Oh look, viewership is dropping off with this crap, does no one notice?
Michael
Michele was first rate. She had a number of talents trailing behind
her. Robert Christopher Riley (Michael) and Rafael de la Fuente (Sammy
Jo) were amazing on their own. When they were teamed as best friends
and business partners, the show had a dependable team that always
delivered no matter how poorly the scene was written. Sam Underwood
(Adam) and Sam Adegoke (Jeff) were very talented but repeatedly misused
and relegated to the second and third string. We have no idea if
Maddison Brown can act. She was called Kirby on the series. She seemed
to break every known rule and make it work. Whether that was acting or
just luck, a real show runner would have placed her front and center in
her first season on the show (season two) instead of keeping her buried
as a back burner character for seasons two through four. The focus on
Elizabeth's Fallon -- the incessant focus -- meant that many solid
performers were relegated to nothing like Wakeema Hollis who really
connected with the viewers as Monica. Or James Mackay who left the role
of Steven in season two -- after Adam had made him think he was crazy.
On
the original series, Steven was played to perfection by Al Corely and
then the light weight Jack Coleman took over. So viewers of the reboot
assumed this was another 'in joke' (that no one would find funny) when
Mackay left and they waited for Steven to return played by a different
actor.
Didn't happen.
That
was bad. Steven is Fallon's brother. And he is Fallon's brother who
has a score to settle with Adam -- the brother he doesn't know he has.
But
the character was left to dangle because the show runner wanted to
waste everyone's time with Fallon having a gal-pal snowing trip or even
worse nonsense.
It could
have been a great reboot. There were actors who were really something
to watch (and that may include Maddison Brown -- if she can't act, she
still grabbed you by the eye balls -- we are not picking on her or
mocking her, we are noting what she did, the choices she made, were
truly original, if that was acting, she's someone to watch). They
should have had storylines to match. Instead, every episode felt padded
and, in the end, it was the filler and the waste that killed the show
and ran off viewers.
Anthology
programs once held multiple slots on the small prime time hours that
three networks could offer. Even than, as ROBERT MONTGOMERY PRESENTS . .

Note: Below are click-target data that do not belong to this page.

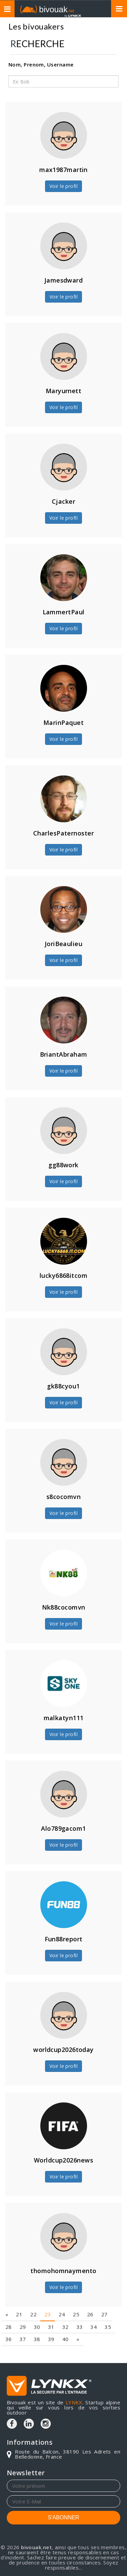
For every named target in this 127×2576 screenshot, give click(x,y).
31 (51, 2303)
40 (65, 2315)
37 (23, 2315)
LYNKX (74, 2402)
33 (80, 2303)
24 (62, 2291)
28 (8, 2303)
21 (19, 2291)
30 (37, 2303)
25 (76, 2291)
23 (47, 2291)
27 (104, 2291)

. quickly found out, the viewers weren't eager for a new cast each
episode. (Elizabeth Montgomery would become part of the ensemble on her
father's show and make her television debut there.) Audiences don't
just want the same actors every week, however, they want the same
characters. It was a lesson networks still hadn't learned by 1990 when
NBC put CAROL & COMPANY on the air. No, viewers were not wanting to
see Carol Burnett and her ensemble in a different play each week. They
instead wanted her to do the characters she'd done before and create
new recurring characters. Fans so disliked CAROL & COMPANY that it
harmed Carol's career. Returning to THE CAROL BURNETT SHOW in the fall
of 1991, she saw that the fans who initially turned out for CAROL &
COMPANY were not willing to now turn out for what they wanted -- her
back in THE CAROL BURNETT SHOW. A trust had been broken and it was not
to be repaired. (Had CBS done a better promotional effort for the show,
a larger number of Carol's fans would've shown up.)
NETFLIX
vows that no show of their own will ever go as long as GRACE AND
FRANKIE did. That makes no sense. Shows like GREY'S ANATOMY are the
lifeblood of NETFLIX -- multi-episode programs that people can binge and
rebinge. They need multi-season offerings -- especially now that
they're in the process of losing every deal that they had with various
networks to stream their shows. NETFLIX once meant multiple seasons of,
for example, GREY'S, SCANDAL, FAMILY GUY, AMERICAN DAD, NIKITA, VAMPIRE
DIARIES, THE ORIGINALS and many others. But those aren't NETFLIX
programs and soon they will be gone. They need programs with
multi-seasons if they're going to have any kind of long range future.
But, that said, every show doesn't deserve even a second season.